Uma investigação da Delegacia de Repressão a Entorpecentes (DRE) revelou que traficantes do Comando Vermelho instalados no Complexo da Penha negociam a compra de drones com câmeras térmicas — tecnologia capaz de detectar pessoas mesmo no escuro.
O conteúdo das mensagens foi anexado à denúncia do Ministério Público do Rio (MPRJ), que embasou a megaoperação, quando chefes da quadrilha foram alvos de mandados de prisão.
Em um dos trechos interceptados, um criminoso comenta:
“O meu não é noturno, o meu é câmera normal. Nós temos que ver o térmico.”
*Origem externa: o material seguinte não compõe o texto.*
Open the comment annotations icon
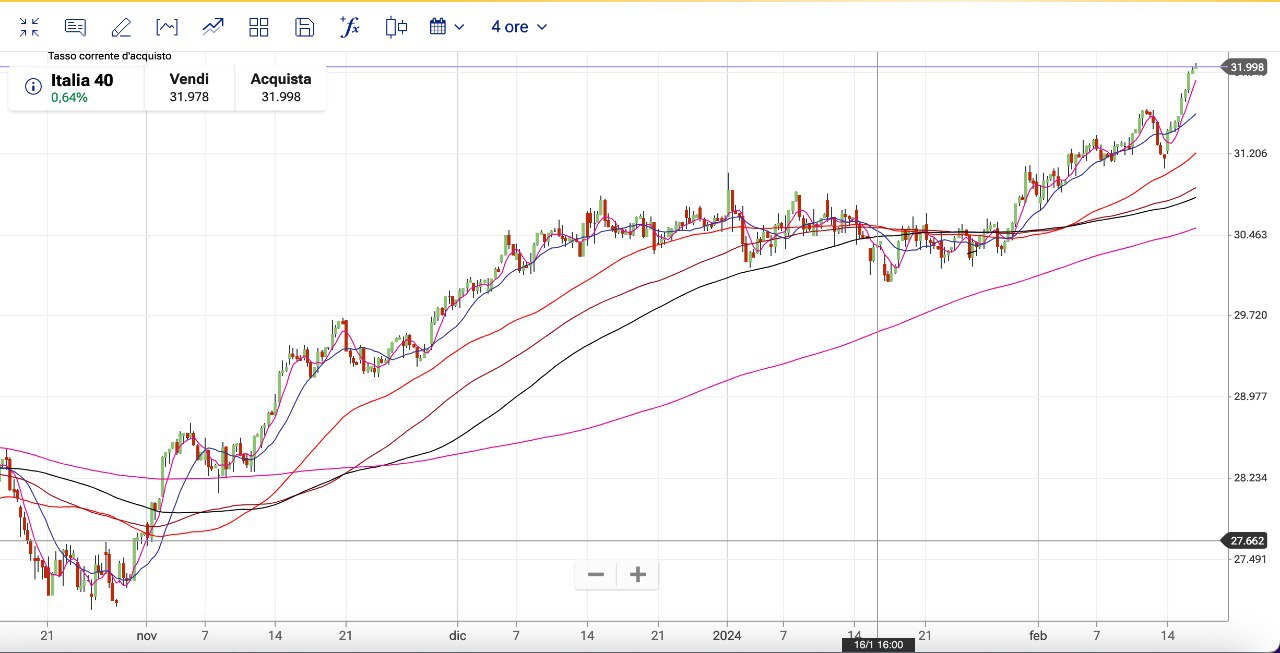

Ele recebe a resposta de outro integrante:
“A gente tem que se adequar à tecnologia, entendeu?”
Segundo os investigadores, o objetivo da compra seria melhorar o monitoramento de incursões policiais nas comunidades e ampliar o controle territorial da facção — que mantém domínio sobre mais de mil comunidades no estado.
De acordo com o levantamento da Polícia Militar, o Comando Vermelho domina 1.028 comunidades no estado. A expansão, segundo o MPRJ, gerou uma demanda crescente por dinheiro, armamento e homens dispostos a matar ou morrer pela facção.